Selected extract:

Skip to content

Language Model

Bases: TextBulk

LanguageModelBulk is designed for large-scale text generation using Hugging Face language models in a bulk processing manner. It's particularly useful for tasks such as bulk content creation, summarization, or any other scenario where large datasets need to be processed with a language model.

Attributes:

Name Type Description
model Any

The loaded language model used for text generation.

tokenizer Any

The tokenizer corresponding to the language model, used for processing input text.

Parameters:

Name Type Description Default
input BatchInput

Configuration for the input data.

required
output BatchOutput

Configuration for the output data.

required
state State

State management for the API.

required
**kwargs Any

Arbitrary keyword arguments for extended functionality.

Set problem A: Copy out the LanguageModelBulk documentation in full, with no changes.

Records shown:

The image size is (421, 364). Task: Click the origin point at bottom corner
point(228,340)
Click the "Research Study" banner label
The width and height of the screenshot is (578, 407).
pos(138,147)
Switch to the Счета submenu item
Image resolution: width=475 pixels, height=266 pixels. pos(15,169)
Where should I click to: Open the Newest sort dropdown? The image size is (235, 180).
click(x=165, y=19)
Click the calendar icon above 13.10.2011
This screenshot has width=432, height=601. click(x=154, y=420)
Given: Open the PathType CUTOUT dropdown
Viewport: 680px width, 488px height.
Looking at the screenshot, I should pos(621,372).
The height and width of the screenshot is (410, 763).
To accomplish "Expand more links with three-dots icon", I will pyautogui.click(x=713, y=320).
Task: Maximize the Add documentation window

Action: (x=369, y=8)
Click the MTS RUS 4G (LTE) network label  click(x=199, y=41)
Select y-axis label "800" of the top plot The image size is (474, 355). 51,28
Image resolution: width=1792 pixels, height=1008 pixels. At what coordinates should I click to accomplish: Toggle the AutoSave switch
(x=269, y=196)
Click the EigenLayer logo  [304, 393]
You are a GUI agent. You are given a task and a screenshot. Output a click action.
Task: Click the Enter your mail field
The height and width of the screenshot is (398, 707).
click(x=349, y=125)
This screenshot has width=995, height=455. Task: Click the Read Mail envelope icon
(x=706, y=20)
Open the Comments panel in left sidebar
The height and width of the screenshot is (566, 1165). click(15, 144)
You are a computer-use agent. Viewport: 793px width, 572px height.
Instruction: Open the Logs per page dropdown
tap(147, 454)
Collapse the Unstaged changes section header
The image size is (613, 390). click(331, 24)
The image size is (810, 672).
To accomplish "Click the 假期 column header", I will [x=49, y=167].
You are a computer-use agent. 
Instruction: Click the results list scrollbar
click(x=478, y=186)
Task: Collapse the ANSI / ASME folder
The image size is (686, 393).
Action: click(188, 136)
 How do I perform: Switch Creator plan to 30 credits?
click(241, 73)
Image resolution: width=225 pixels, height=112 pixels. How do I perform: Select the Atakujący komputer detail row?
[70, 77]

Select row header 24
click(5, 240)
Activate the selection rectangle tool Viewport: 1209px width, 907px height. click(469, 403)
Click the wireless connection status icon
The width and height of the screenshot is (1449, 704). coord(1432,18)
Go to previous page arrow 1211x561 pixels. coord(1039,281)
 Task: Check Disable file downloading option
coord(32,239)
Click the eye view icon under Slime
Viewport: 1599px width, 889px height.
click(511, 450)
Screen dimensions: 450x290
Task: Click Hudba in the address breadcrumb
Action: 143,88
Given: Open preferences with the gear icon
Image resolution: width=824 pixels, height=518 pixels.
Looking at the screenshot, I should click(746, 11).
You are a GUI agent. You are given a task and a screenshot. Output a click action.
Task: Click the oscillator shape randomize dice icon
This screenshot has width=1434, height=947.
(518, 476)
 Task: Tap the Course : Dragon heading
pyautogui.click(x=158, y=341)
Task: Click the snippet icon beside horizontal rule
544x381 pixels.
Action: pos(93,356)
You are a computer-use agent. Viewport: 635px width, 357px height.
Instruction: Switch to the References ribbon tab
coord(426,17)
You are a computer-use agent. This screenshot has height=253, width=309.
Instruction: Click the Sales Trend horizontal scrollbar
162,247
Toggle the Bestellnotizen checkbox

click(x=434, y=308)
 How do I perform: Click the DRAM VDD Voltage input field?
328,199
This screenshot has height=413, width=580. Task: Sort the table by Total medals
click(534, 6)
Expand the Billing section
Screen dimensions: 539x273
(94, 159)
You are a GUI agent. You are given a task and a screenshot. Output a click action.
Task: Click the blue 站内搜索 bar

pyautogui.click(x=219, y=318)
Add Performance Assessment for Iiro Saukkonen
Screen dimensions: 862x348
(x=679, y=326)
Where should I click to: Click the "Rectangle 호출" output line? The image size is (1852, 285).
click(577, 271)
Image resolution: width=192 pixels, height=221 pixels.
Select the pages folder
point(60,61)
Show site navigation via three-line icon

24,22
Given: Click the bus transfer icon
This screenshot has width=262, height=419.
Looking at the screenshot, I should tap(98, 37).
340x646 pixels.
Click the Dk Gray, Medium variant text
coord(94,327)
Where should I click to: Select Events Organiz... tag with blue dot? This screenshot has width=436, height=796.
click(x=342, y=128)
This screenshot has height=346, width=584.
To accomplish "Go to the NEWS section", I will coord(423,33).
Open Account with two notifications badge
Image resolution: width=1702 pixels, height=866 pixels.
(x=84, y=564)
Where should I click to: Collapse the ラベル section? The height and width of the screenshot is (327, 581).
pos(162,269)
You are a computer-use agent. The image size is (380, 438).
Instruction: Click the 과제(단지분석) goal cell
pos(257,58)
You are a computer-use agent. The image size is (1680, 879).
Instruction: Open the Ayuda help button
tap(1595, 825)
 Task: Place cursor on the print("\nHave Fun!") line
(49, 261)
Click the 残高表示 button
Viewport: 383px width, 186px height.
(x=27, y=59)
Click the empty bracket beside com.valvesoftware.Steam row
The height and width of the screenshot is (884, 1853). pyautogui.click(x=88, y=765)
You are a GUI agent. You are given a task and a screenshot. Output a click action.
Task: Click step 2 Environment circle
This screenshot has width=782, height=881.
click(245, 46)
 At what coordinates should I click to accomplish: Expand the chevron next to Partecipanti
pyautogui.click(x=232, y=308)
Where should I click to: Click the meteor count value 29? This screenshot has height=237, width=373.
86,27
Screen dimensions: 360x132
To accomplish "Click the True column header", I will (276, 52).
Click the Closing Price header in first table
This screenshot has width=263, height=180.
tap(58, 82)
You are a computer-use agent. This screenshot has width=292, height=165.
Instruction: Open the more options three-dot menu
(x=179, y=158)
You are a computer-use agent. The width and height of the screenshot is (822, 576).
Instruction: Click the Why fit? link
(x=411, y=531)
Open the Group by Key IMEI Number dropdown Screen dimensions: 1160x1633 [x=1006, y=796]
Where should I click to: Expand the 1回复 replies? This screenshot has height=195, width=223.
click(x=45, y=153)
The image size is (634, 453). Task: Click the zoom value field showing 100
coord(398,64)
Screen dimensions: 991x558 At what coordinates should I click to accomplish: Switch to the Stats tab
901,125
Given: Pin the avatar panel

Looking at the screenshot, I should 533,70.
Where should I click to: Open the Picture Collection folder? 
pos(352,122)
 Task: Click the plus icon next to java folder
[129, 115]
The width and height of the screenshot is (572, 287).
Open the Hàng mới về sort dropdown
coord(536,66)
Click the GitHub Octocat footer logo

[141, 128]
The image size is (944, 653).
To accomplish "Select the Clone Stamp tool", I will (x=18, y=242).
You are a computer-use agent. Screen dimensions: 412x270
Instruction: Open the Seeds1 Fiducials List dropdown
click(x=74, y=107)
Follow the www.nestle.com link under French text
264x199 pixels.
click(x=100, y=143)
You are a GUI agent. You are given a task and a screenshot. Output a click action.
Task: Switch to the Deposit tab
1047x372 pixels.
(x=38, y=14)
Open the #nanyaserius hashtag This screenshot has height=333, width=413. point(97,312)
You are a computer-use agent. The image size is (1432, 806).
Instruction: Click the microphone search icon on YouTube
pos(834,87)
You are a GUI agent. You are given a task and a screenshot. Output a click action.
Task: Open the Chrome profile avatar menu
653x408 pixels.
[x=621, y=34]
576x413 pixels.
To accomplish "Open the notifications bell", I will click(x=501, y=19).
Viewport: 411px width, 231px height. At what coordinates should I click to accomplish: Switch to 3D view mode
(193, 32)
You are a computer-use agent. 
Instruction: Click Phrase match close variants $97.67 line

Set problem B: In the listing, find every line that contains the string "point" and copy each one out.

Exercise response A:
Skip to content

Language Model

Bases: TextBulk

LanguageModelBulk is designed for large-scale text generation using Hugging Face language models in a bulk processing manner. It's particularly useful for tasks such as bulk content creation, summarization, or any other scenario where large datasets need to be processed with a language model.

Attributes:

Name Type Description
model Any

The loaded language model used for text generation.

tokenizer Any

The tokenizer corresponding to the language model, used for processing input text.

Parameters:

Name Type Description Default
input BatchInput

Configuration for the input data.

required
output BatchOutput

Configuration for the output data.

required
state State

State management for the API.

required
**kwargs Any

Arbitrary keyword arguments for extended functionality.

Exercise response B:
The image size is (421, 364). Task: Click the origin point at bottom corner
point(228,340)
point(60,61)
Open the #nanyaserius hashtag This screenshot has height=333, width=413. point(97,312)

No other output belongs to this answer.